**SOURCE PASSAGE**:
■ ■ ■
Model

`MassSpectrumTransFusion(cfg, max_transcript_len=200)`

Bases: TransFusion

Diffusion reconstruction model conditioned on mass spectra.

Source code in instanovo/diffusion/model.py

def __init__(self, cfg: MassSpectrumModelConfig, max_transcript_len: int = 200) -> None:
    super().__init__(cfg, max_transcript_len)
    layers = []
    for i in range(cfg.layers):
        add_cond_cross_attn = i in list(self.cfg.cond_cross_attn_layers)
        layer = MassSpectrumTransformer(
            self.cfg.dim,
            self.cfg.t_emb_dim,
            self.cfg.cond_emb_dim,
            self.cfg.nheads,
            add_cond_seq=add_cond_cross_attn,
            dropout=self.cfg.dropout,
            use_wavlm_attn=cfg.attention_type == "wavlm" and not add_cond_cross_attn,
            wavlm_num_bucket=cfg.wavlm_num_bucket,
            wavlm_max_dist=cfg.wavlm_max_dist,
            has_rel_attn_bias=(cfg.attention_type == "wavlm" and i == 1),
        )
        # add relative attn bias at i=1 as that is first attn where we do not use
        # cross attention.
        layers.append(layer)
    self.layers = nn.ModuleList(layers)

    self.conditioning_pos_emb = None
    if cfg.localised_attn:
        self.encoder = LocalisedSpectrumEncoder(
            dim_model=cfg.dim,
            n_head=cfg.nheads,
            dim_feedforward=cfg.dim,
            n_layers=cfg.layers,
            dropout=cfg.dropout,
            window_size=cfg.window_size,
            mass_encoding=cfg.mass_encoding,
        )
    else:
        self.encoder = CustomSpectrumEncoder(
            dim_model=cfg.dim,
            n_head=cfg.nheads,
            dim_feedforward=cfg.dim_feedforward,
            n_layers=cfg.layers,
            dropout=cfg.dropout,
            mass_encoding=cfg.mass_encoding,
        )

    # precursor embedding
    self.charge_encoder = torch.nn.Embedding(cfg.max_charge, cfg.dim)
    self.mass_encoder = MassEncoder(cfg.dim)

    self.cache_spectra = None
    self.cache_cond_emb = None
    self.cache_cond_padding_mask = None

`forward(x, t, spectra, spectra_padding_mask, precursors, x_padding_mask=None)`

Transformer with conditioning cross attention.

x: (bs, seq_len) long tensor of character indices or (bs, seq_len, vocab_size) if cfg.diffusion_type == 'continuous'
t: (bs, ) long tensor of timestep indices
cond_emb: (bs, seq_len2, cond_emb_dim) if using wavlm encoder, else (bs, T)
x_padding_mask: (bs, seq_len) if using wavlm encoder, else (bs, T)
cond_padding_mask: (bs, seq_len2)

Returns logits (bs, seq_len, vocab_size)

Source code in instanovo/diffusion/model.py

def forward(
    self,
    x: Tensor,
    t: Tensor,
    spectra: Tensor,
    spectra_padding_mask: Tensor,
    precursors: Tensor,
    x_padding_mask: Tensor | None = None,
) -> Tensor:
    """Transformer with conditioning cross attention.
■ ■ ■
**TASKS TO PERFORM**:
- A) Answer these from the MassSpectrumTransFusion documentation:
(i) Which class does MassSpectrumTransFusion inherit from?
(ii) Which encoder is built when cfg.localised_attn is true?
(iii) What shape are the logits that forward returns?
- B) How would the MassSpectrumTransFusion documentation go on? Write the next part, starting right after its last line.

**INFORMATION SUPPLIED**:
■ ■ ■
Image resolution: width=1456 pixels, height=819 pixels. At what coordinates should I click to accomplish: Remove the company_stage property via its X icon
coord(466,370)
■ ■ ■
**EXPECTED RESULTS**:
- A)
(i) TransFusion
(ii) LocalisedSpectrumEncoder
(iii) (bs, seq_len, vocab_size)

- B)
    - `x`: (bs, seq_len) long tensor of character indices
        or (bs, seq_len, vocab_size) if cfg.diffusion_type == 'continuous'
    - `t`: (bs, ) long tensor of timestep indices
    - `cond_emb`: (bs, seq_len2, cond_emb_dim) if using wavlm encoder, else (bs, T)
    - `x_padding_mask`: (bs, seq_len) if using wavlm encoder, else (bs, T)
    - `cond_padding_mask`: (bs, seq_len2)

    Returns logits (bs, seq_len, vocab_size)
    """
    # 1. Base: character, timestep embeddings and zeroing
    bs = x.shape[0]
    x = self.char_embedding(x)  # (bs, seq_len, dim)

    if self.cfg.pos_encoding == "relative":
        x = self.pos_embedding(x)
    else:
        pos_emb = self.pos_embedding.weight[None].expand(
            bs, -1, -1
        )  # (seq_len, dim) --> (bs, seq_len, dim)
        x = x + pos_emb

    t_emb = timestep_embedding(
        t, self.cfg.t_emb_dim, self.cfg.t_emb_max_period, dtype=spectra.dtype
    )  # (bs, t_dim)
    # 2. Classifier-free guidance: with prob cfg.drop_cond_prob, zero out and drop conditional probability
    if self.training:
        zero_cond_inds = torch.rand_like(t, dtype=spectra.dtype) < self.cfg.drop_cond_prob
    else:
        # never randomly zero when in eval mode
        zero_cond_inds = torch.zeros_like(t, dtype=torch.bool)
        if spectra_padding_mask.all():
            # BUT, if all cond information is padded then we are obviously doing unconditional synthesis,
            # so, force zero_cond_inds to be all ones
            zero_cond_inds = ~zero_cond_inds

    # 3. DENOVO calculate spectrum embedding here
    if self.training:
        cond_emb, cond_padding_mask = self.encoder(spectra, spectra_padding_mask)
    else:
        if self.cache_spectra is not None and torch.equal(self.cache_spectra, spectra):
            cond_emb, cond_padding_mask = self.cache_cond_emb, self.cache_cond_padding_mask
        else:
            cond_emb, cond_padding_mask = self.encoder(spectra, spectra_padding_mask)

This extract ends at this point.